[Collected data entries]
* * *
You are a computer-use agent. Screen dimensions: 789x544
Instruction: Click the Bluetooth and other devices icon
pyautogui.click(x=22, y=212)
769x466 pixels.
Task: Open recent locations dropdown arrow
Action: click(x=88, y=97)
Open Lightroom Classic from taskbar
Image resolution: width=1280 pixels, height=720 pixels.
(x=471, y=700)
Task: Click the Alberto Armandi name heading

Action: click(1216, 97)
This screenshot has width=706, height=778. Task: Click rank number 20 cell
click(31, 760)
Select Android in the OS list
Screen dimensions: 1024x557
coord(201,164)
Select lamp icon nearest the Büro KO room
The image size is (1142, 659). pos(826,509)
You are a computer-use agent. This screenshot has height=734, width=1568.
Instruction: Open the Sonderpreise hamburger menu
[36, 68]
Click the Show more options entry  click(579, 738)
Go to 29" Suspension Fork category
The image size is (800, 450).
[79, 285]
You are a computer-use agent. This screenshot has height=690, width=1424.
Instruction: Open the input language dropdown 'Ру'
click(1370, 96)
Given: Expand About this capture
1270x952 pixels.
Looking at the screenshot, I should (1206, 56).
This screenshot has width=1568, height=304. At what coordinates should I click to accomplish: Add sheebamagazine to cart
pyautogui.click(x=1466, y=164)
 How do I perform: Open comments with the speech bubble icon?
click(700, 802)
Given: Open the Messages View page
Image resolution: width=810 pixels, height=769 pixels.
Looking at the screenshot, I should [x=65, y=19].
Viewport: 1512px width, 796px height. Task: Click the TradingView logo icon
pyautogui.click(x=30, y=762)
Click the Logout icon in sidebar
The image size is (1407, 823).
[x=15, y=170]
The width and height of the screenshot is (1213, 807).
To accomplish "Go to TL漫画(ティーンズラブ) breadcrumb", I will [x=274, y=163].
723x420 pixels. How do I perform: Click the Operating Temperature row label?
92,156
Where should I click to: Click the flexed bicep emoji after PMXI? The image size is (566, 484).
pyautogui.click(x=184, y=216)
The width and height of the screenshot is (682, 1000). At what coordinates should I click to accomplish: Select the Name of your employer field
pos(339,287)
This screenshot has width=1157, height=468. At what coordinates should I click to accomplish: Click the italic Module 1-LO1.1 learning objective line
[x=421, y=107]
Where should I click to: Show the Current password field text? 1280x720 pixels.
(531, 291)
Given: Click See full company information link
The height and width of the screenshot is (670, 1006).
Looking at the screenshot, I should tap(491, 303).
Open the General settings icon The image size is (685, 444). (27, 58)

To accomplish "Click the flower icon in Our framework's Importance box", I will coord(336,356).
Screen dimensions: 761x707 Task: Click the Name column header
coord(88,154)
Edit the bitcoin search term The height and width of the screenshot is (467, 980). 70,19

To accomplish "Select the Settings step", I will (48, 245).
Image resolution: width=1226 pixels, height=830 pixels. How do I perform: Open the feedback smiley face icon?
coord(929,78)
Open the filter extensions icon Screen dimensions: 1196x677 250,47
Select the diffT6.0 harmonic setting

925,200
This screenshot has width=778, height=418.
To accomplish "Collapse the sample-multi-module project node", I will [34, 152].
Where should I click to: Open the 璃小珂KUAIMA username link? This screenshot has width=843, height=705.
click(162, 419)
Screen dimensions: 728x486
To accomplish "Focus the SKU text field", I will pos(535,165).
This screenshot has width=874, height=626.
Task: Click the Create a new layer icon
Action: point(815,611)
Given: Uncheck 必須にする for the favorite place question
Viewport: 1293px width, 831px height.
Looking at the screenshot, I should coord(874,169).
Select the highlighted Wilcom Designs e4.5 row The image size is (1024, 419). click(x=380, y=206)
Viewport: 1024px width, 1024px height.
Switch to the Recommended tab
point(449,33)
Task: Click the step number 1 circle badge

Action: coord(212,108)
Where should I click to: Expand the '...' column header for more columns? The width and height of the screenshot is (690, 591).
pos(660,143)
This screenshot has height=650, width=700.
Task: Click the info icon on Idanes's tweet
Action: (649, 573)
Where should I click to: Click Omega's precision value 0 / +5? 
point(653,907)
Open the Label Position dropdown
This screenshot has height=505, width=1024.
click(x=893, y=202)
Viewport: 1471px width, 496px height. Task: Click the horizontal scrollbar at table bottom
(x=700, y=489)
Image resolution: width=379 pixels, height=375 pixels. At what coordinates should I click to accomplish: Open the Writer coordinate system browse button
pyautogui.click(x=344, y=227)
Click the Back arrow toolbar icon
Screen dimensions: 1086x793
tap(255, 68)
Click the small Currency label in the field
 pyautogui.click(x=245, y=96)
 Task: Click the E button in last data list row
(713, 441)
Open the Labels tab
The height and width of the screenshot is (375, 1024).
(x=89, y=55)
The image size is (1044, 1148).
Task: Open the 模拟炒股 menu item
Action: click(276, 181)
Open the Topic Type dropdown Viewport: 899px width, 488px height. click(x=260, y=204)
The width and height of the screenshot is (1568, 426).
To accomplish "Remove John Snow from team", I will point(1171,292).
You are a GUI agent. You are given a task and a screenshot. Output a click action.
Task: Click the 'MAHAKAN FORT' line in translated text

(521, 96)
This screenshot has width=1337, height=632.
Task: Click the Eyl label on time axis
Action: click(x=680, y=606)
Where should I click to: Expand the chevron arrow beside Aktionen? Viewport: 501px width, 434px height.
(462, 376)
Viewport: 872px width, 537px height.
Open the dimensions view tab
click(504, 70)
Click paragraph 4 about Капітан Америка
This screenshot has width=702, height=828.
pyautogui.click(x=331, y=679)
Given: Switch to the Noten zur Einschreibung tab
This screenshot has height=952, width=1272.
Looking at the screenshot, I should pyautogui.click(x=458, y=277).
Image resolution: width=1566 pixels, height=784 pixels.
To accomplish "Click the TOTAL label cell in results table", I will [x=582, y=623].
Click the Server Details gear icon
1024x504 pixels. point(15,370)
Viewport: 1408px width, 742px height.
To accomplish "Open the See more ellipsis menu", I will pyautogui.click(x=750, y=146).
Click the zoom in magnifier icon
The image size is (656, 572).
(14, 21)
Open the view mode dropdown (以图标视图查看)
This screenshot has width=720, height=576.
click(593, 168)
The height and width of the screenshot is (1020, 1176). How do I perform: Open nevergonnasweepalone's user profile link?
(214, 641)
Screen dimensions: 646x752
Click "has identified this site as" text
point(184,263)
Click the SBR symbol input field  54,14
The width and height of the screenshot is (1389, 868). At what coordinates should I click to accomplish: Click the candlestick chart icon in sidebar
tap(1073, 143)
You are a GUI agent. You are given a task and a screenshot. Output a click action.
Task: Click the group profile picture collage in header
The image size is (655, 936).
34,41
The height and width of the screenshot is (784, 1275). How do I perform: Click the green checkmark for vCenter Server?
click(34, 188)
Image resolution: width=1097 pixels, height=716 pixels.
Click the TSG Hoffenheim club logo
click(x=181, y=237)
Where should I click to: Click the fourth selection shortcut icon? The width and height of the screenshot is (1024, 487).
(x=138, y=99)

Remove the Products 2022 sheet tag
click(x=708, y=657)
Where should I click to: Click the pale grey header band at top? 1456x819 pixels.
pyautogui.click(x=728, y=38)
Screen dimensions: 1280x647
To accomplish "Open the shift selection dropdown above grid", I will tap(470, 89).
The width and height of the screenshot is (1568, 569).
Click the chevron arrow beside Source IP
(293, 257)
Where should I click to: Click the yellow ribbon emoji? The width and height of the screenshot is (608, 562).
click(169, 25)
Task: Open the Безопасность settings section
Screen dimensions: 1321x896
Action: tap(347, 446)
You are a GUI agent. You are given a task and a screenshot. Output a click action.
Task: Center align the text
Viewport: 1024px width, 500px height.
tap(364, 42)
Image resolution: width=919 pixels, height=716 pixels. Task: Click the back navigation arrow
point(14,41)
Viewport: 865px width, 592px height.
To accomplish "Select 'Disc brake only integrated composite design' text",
* * *
Copy all lines of the records in which the string "computer" can be found.

You are a computer-use agent. Screen dimensions: 789x544
You are a computer-use agent. This screenshot has height=734, width=1568.
You are a computer-use agent. This screenshot has height=690, width=1424.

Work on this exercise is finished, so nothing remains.